Small Number: Adventures in Languages 

 

 

 

6th International Conference on Language Documentation & Conservation

February 28 - March 2, 2019

Honolulu, Hawaii, USA

Betty Wilson and Veselin Jungic hosted a very well attended session entitled "Small Number: Adventures in languages". Below is the description of the presentation. This presentation addressed the main conference theme by giving an example of a project which strives to connect communities and languages through the use of technology.


***

The Math Catcher Outreach Program project includes  a series of animated films that introduce math topics through stories that follow Indigenous storytelling formats and contain elements of Indigenous traditions and cultures. The stories are set in various Indigenous communities, and yet Small Number, the clever, playful hero of the series remains the same.
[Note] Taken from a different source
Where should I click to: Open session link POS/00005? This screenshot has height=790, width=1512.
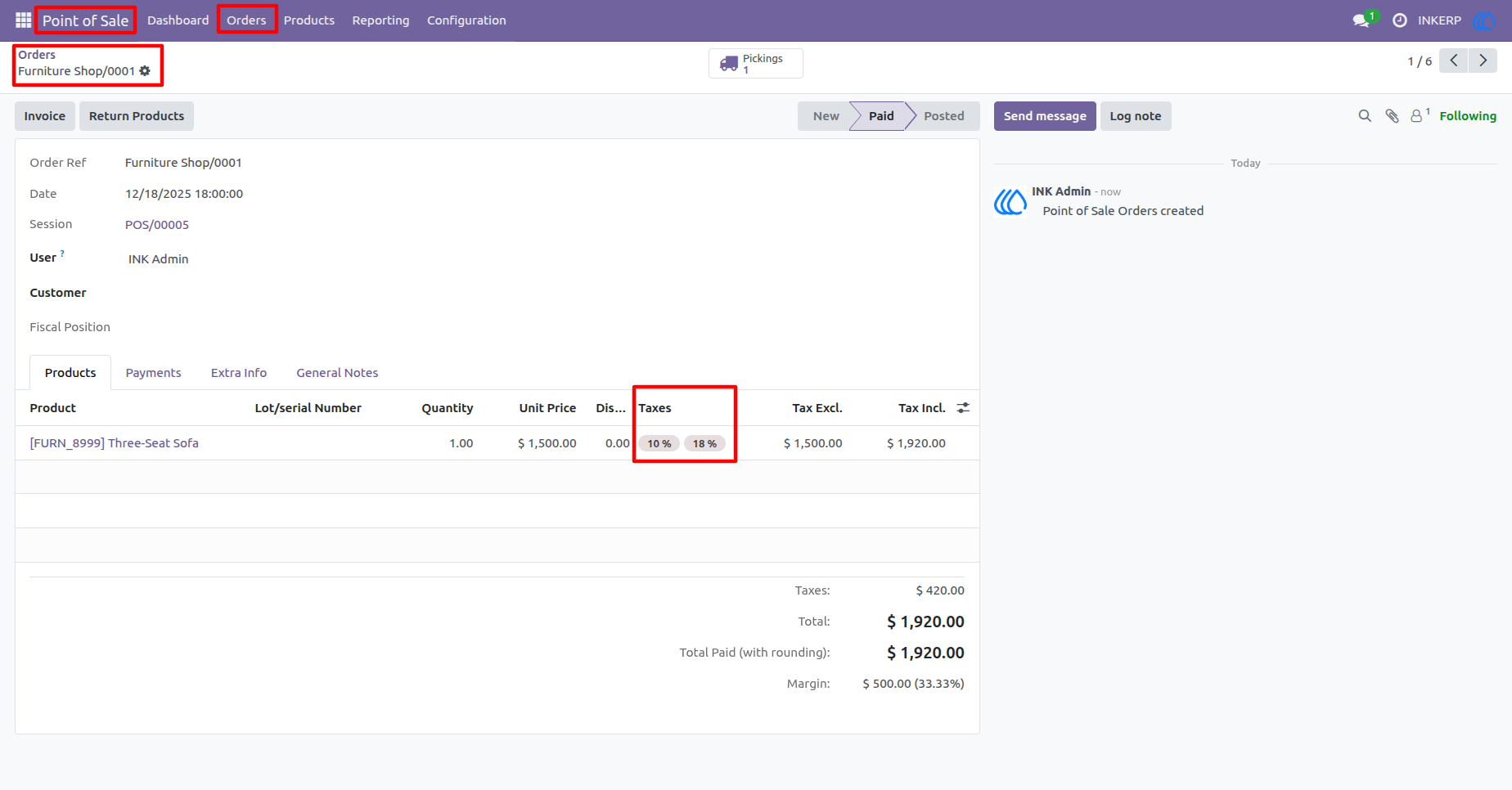[157, 224]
The animations have English and Indigenous versions in nine languages: Blackfoot, Cree, Halq'emÈylem, Hul'q'umi'num', Heltsuk, Huu-ay-aht, Sliammon, Squamish, and Nisga'a. Some of these languages are endangered and an important, if initially originally unintended, contribution of the program has been to contribute to the digital recording of Indigenous languages.

On the program website, each video is accompanied with a bilingual transcript of the story.
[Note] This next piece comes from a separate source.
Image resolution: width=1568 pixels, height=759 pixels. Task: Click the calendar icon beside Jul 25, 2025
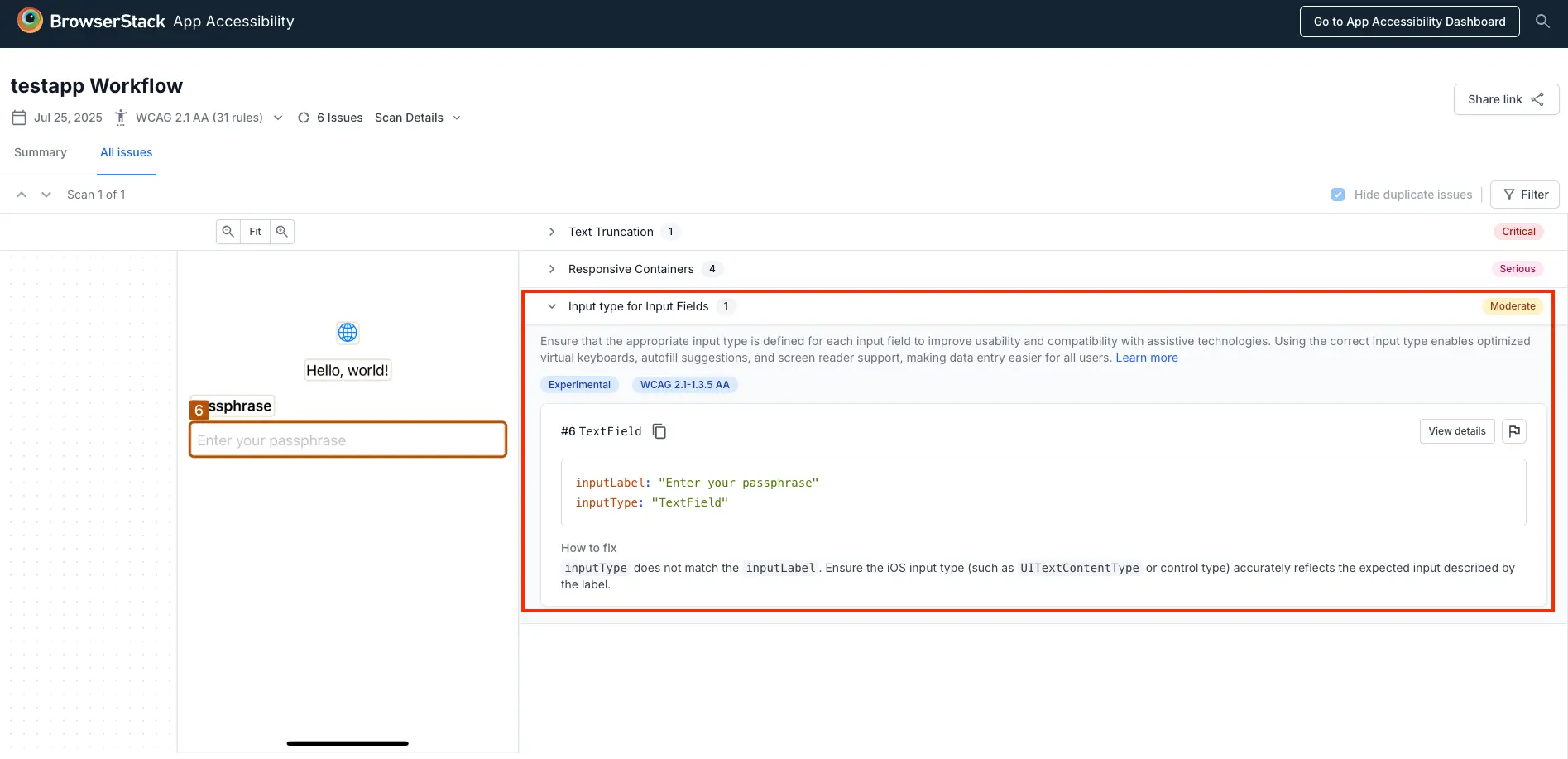point(19,117)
In this presentation, we describe our collaboration with Indigenous language communities creating video narrations. We address the main challenges that our narrators have faced: to re-tell in their language a story created in English and built around a certain mathematical problem. Through a discussion of the creation of Tla'amin narrations of Small Number's adventures, we demonstrate that meeting this challenge brings together endangered language speakers communities, from old to young. For example, the creation of the Tla'amin narration of one of the Small Number stories was a joint project among a group of Tla'amin elders. The recording of the story included a group of elementary school students. As part of our discussion of the Tla'amin experience, we provide examples of situations in which not only the narrators' knowledge of the language but also their creativity was needed to communicate mathematical ideas and maintain the traditional spirit of the language.
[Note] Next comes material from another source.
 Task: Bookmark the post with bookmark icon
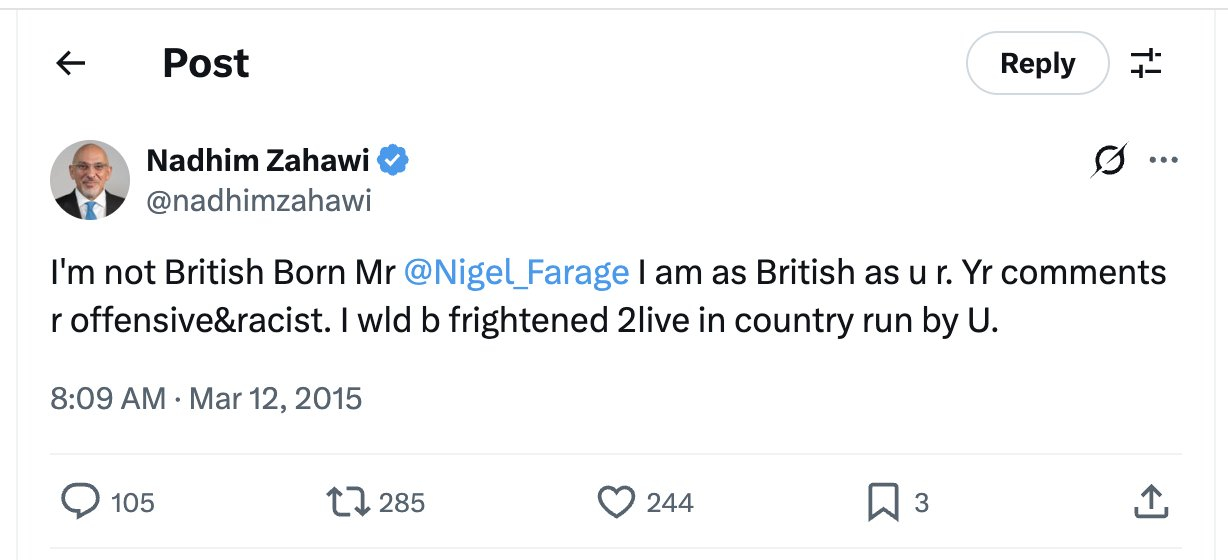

By sharing with the audience some statistics collected through the Math Catcher website, we address how using animated films and the creation of digital online available resources are ways to make Indigenous languages easily accessible to communities, teachers and learners, as well as to the broader public.

The presentation is in English with occasional use of the Tla'amin language. A short animated film in the Sliammon language is shown.